As can be seen from the results, in Examples 1 to 7, a rust preventive solution containing 0 to 20% by weight of a phthalate plasticizer was applied to the ply-twisted copper wire in contact with the insulator before insulation coating, and the copper Good results are shown even with rust prevention remaining on the surface of the wire, but Comparative Example 1
Because no anti-corrosion solution is applied to the ply-stranded copper wires in contact with the insulator before insulation, the adhesion between the conductor and the insulator is reduced, making the conductor pullout test undesirable, even though it has corrosion resistance. In Comparative Example 2, the amount of benzotriazole added is small, so a sufficient corrosion-resistant film is not formed on the copper surface, which is not preferable. Corrosion resistance test is not preferred because the amount of phthalic acid plasticizer added is insufficient.

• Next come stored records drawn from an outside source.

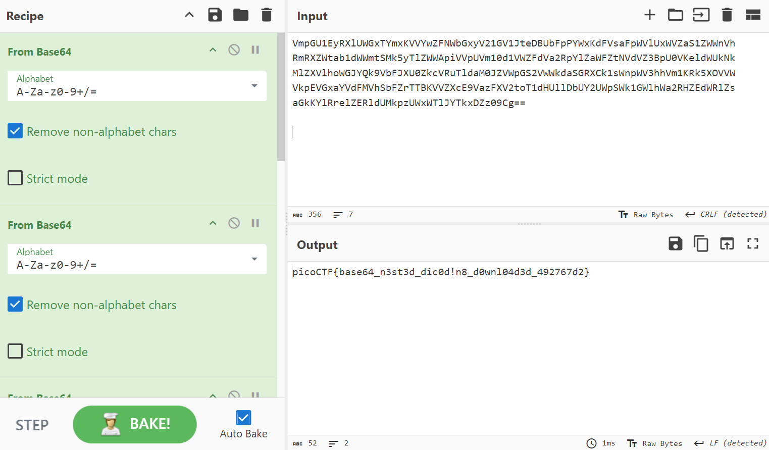Clear the input with its trash icon
The height and width of the screenshot is (450, 769).
[x=727, y=15]
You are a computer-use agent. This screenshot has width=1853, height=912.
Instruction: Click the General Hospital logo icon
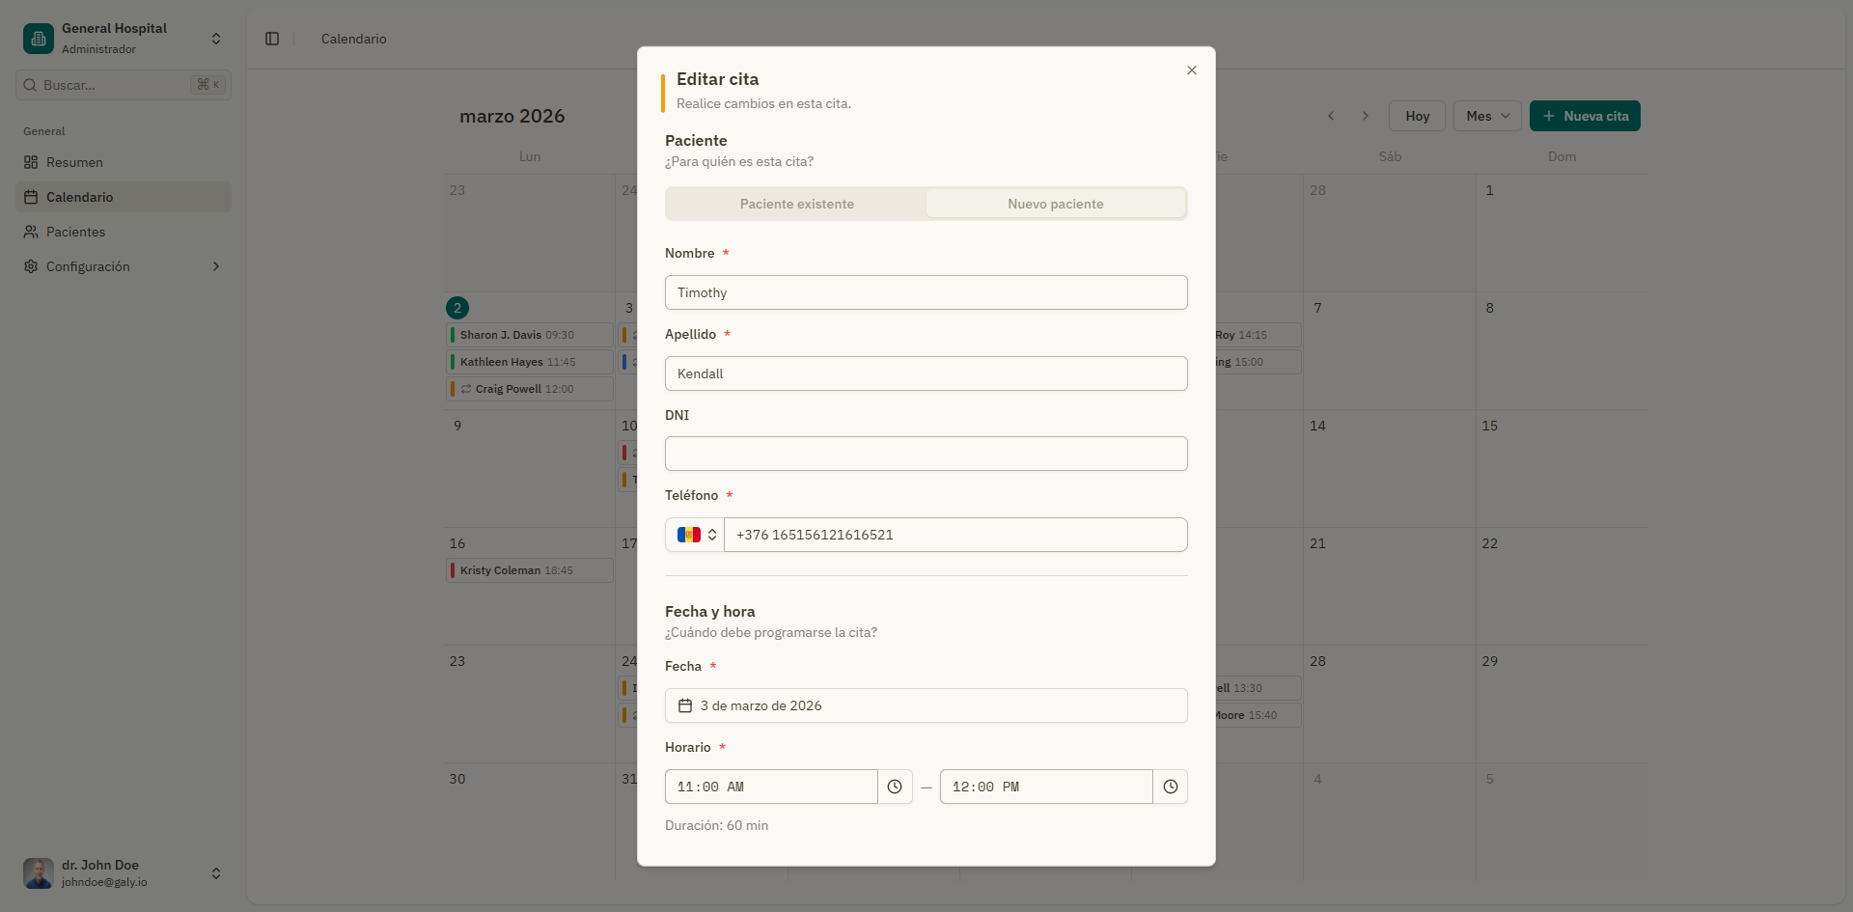click(x=39, y=39)
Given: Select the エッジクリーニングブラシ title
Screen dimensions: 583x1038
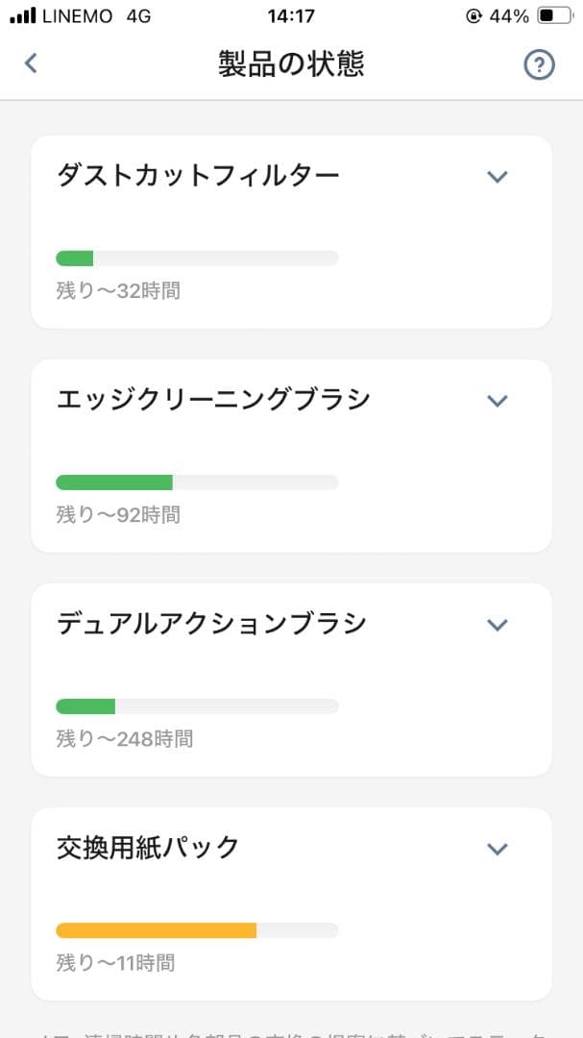Looking at the screenshot, I should [x=212, y=400].
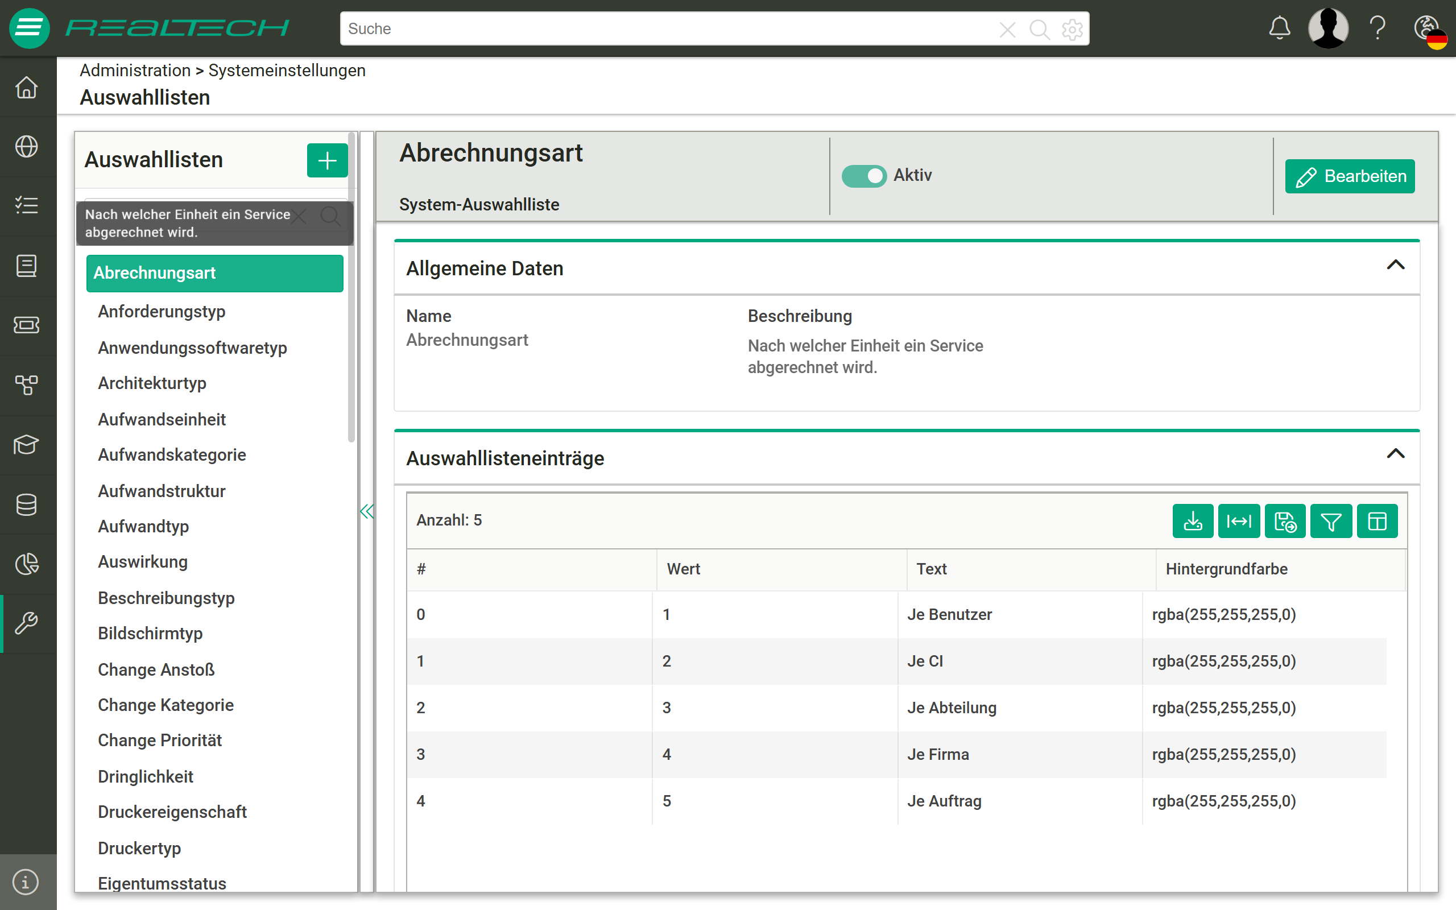Click the Bearbeiten button
The width and height of the screenshot is (1456, 910).
coord(1350,176)
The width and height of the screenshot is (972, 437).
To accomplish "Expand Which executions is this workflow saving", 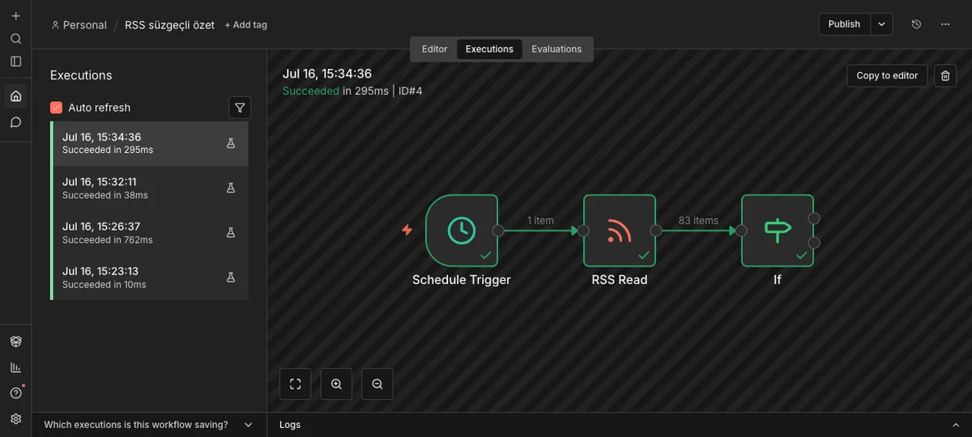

Comparative Example 4 does not meet the □ conductor pullout test because the amount of phthalic acid plasticizer in the applied anticorrosive solution exceeds the critical amount.

〔Effect of the invention〕

As explained above, according to the manufacturing method according to the present invention,
Since it is possible to obtain an insulated wire that has good adhesion to the ply-stranded copper wire in contact with the wA edge and has an excellent corrosion-resistant film and protective film on the stranded wire conductor, it is possible to obtain an insulated wire that has good adhesion to the ply-stranded copper wire that is in contact with the wA edge and has an excellent corrosion-resistant film and protective film on the stranded wire conductor. In addition to sufficiently preventing the problem of discoloration of stranded wire conductors during storage of wires and wires, stress corrosion cracking can be prevented even if corrosive rainwater enters from the terminals of the wires after they are installed as outdoor insulated wires. The effect is great because there is no need to worry.

Claims (1)

[Claims] After applying a rust preventive solution consisting of 0.1 to 10% by weight of benzotriazole or/and benzotriazole derivative, 2 to 70% by weight of a phthalic acid plasticizer, and the balance being a solvent to the surface of the hard steel stranded wire, In a method of forming an insulating coating layer around the outer periphery of stranded wires, the amount of phthalic acid plasticizer added is gradually decreased from the center of the dielectric toward the direction in which it contacts the insulator, and the amount of phthalic acid plasticizer added is gradually reduced from the center of the dielectric to the direction in which it contacts the insulator, and the amount of phthalic acid plasticizer added is gradually reduced from the center of the dielectric to the direction in which it contacts the insulator. The amount of phthalic acid plasticizer added in the rust prevention solution applied to copper wire is 0 to 2.
A method for manufacturing an insulated wire, characterized in that the coating is applied at 0% by weight.